Base editing of haematopoietic stem cells rescues sickle cell disease in mice

Sickle cell disease (SCD) is caused by a mutation in the β-globin gene HBB 1 . We used a custom adenine base editor (ABE8e-NRCH) 2 , 3 to convert the SCD allele ( HBB S ) into Makassar β-globin ( HBB G ), a non-pathogenic variant 4 , 5 . Ex vivo delivery of mRNA encoding the base editor with a targeting guide RNA into haematopoietic stem and progenitor cells (HSPCs) from patients with SCD resulted in 80% conversion of HBB S to HBB G . Sixteen weeks after transplantation of edited human HSPCs into immunodeficient mice, the frequency of HBB G was 68% and hypoxia-induced sickling of bone marrow reticulocytes had decreased fivefold, indicating durable gene editing.

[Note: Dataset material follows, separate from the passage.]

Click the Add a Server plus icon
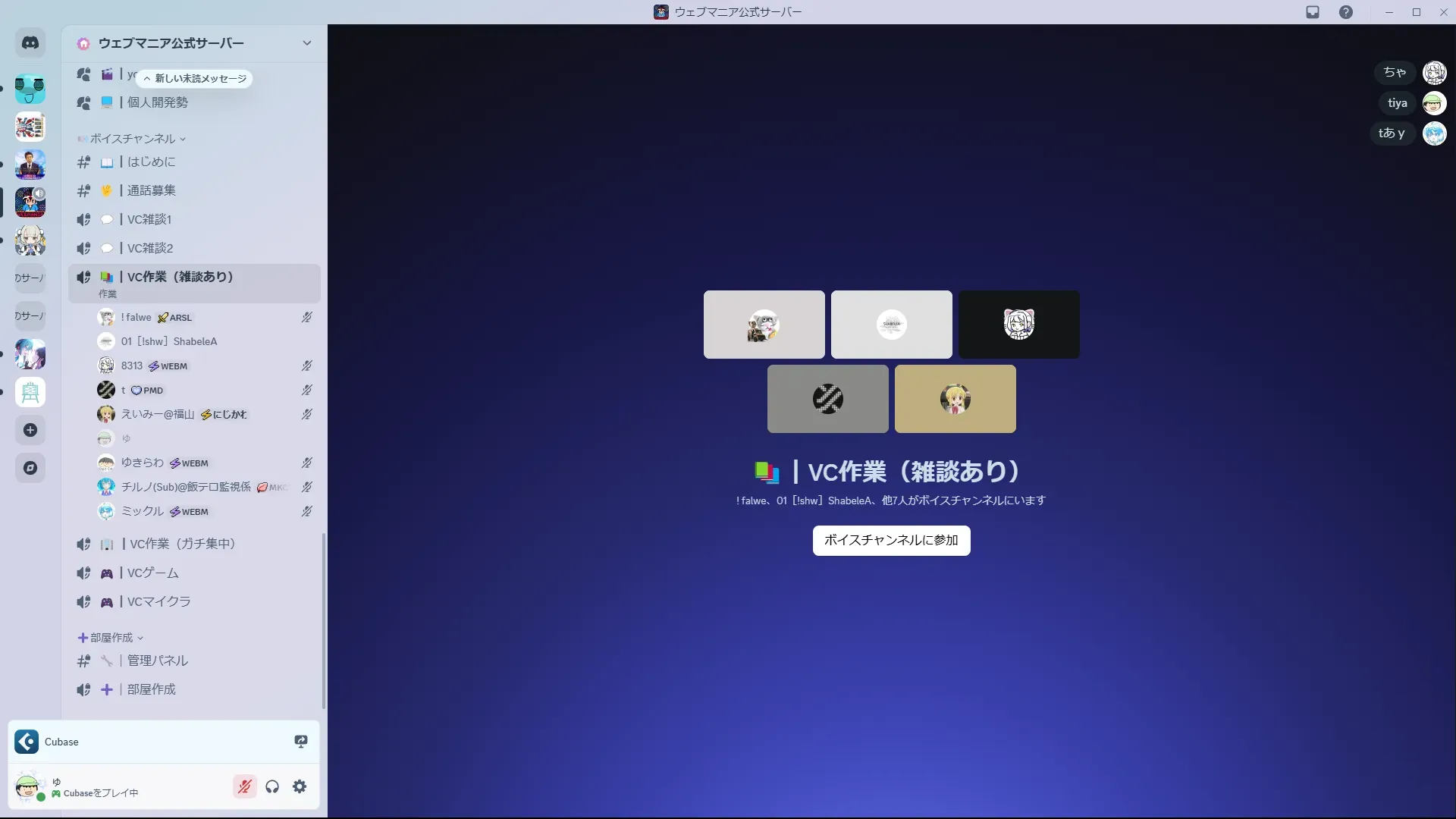The height and width of the screenshot is (819, 1456). click(30, 431)
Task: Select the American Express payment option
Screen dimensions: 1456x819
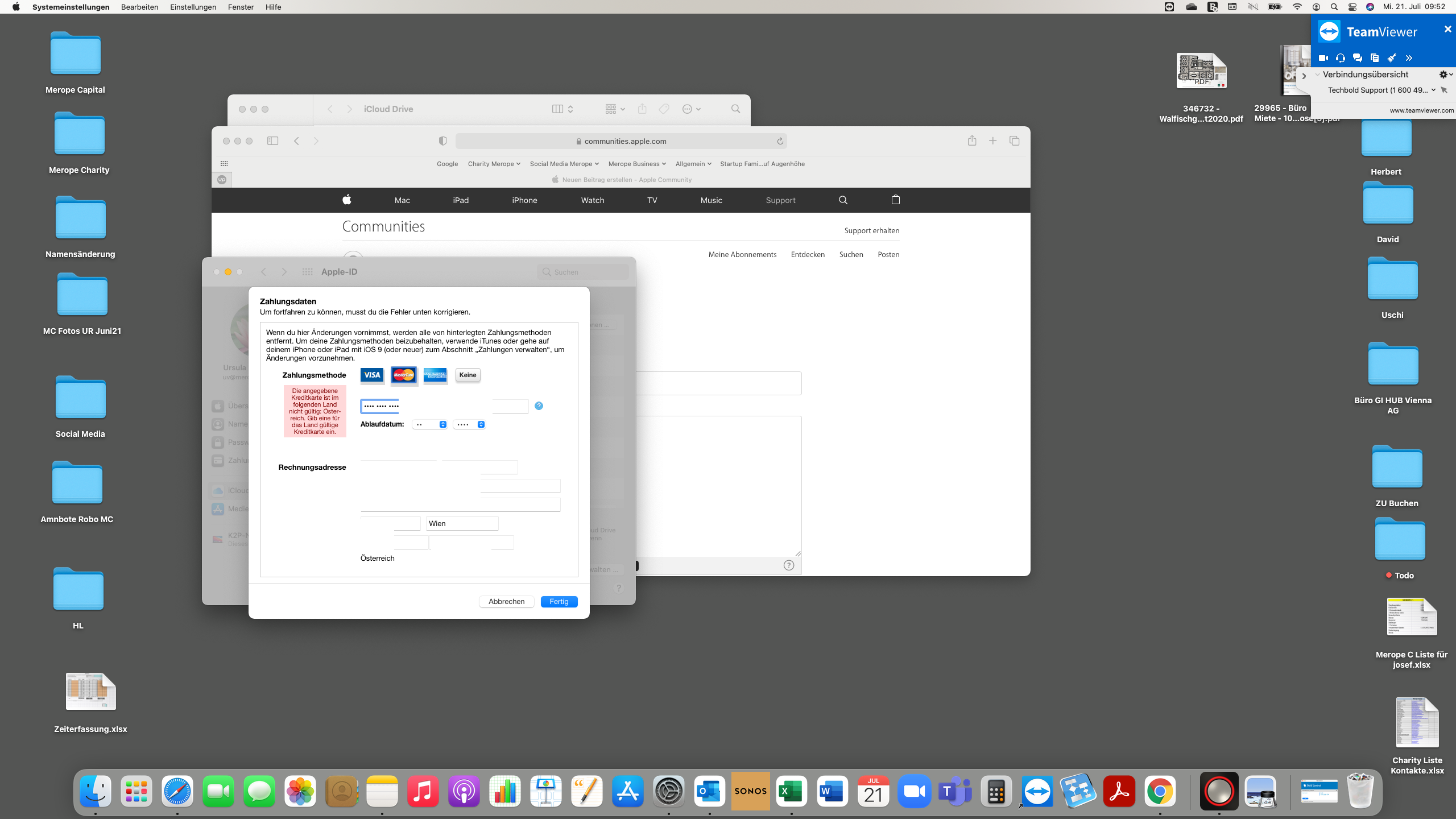Action: pyautogui.click(x=436, y=375)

To assess the physiological effects of HBB S base editing, we delivered ABE8e-NRCH and guide RNA into HSPCs from a humanized SCD mouse 6 and then transplanted these cells into irradiated mice. After sixteen weeks, Makassar β-globin represented 79% of β-globin protein in blood, and hypoxia-induced sickling was reduced threefold. Mice that received base-edited HSPCs showed near-normal haematological parameters and reduced splenic pathology compared to mice that received unedited cells. Secondary transplantation of edited bone marrow confirmed that the gene editing was durable in long-term haematopoietic stem cells and showed that HBB S -to- HBB G editing of 20% or more is sufficient for phenotypic rescue. Base editing of human HSPCs avoided the p53 activation and larger deletions that have been observed following Cas9 nuclease treatment. These findings point towards a one-time autologous treatment for SCD that eliminates pathogenic HBB S , generates benign HBB G , and minimizes the undesired consequences of double-strand DNA breaks.